Faced only with cube and sensation, we latch on to the faces around us, seeking familiarity, seeking reassurance.

The event is indeed an exploration and it’s also a challenge. Led through a series of rooms that in structure and location becomes increasingly maze-like, I find myself losing any sense of time or direction. Over the following three hours I take my place within seven different zones, each one a course, each one representative of a colour. Supper club this is not. In fact the food is barely recognisable. Each course, delivered by a highly stylised dancer, is a cuboid “food object”. Devoid of any differentiating form or texture, the ingredients are unrecognisable: these are blocks of pure taste.
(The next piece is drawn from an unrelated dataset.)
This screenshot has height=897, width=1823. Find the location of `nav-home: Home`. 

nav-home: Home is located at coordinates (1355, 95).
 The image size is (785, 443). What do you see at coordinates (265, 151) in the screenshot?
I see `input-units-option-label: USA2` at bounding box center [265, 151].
But taste is just one part of an experience that touches all the senses. At one point I’m forced face down into submission within a hard wooden stall as I take bites from a cube both salty and sweet. In another zone a playful dancer pulls me into an intimate hold with a stranger, we sip an incredible tasting wine as pungent smell drift past us. In a rare seated moment an aquatic creature moves inhumanly, washed out by a blue light, teasing us with clear triangles containing what I can only describe as marshmallows of unctuousness. Finally we’re led to a room where the very structure shifts around us. Even the food blocks appear to change texture and taste as they are devoured. We’re at sea, lost in every sense.

Throughout the night each one of my stranger companions admits they feel they strongly recognise the other people present. Perhaps stripped of the usual frames of reference, and with every sense being assaulted, we become desperate to anchor ourselves in a known reality. Faced only with cube and sensation, we latch on to the faces around us, seeking familiarity, seeking reassurance.

The overall effect is overwhelming: sometimes good, sometimes disturbing, sometimes outright bizarre. To me, it is not colour which is the focus in the end, but feeling. And for that I applaud Sean Rogg and the bravery of the performers. He has created a forceful and unapologetic installation which creates overarching yet almost indescribable feeling. For the first time ever I feel like I have touched and understood the psycho-physical property of sensation.

Katherine Templar Lewis

The Waldorf Project, chapter II: Colour continues until 11th February 2015.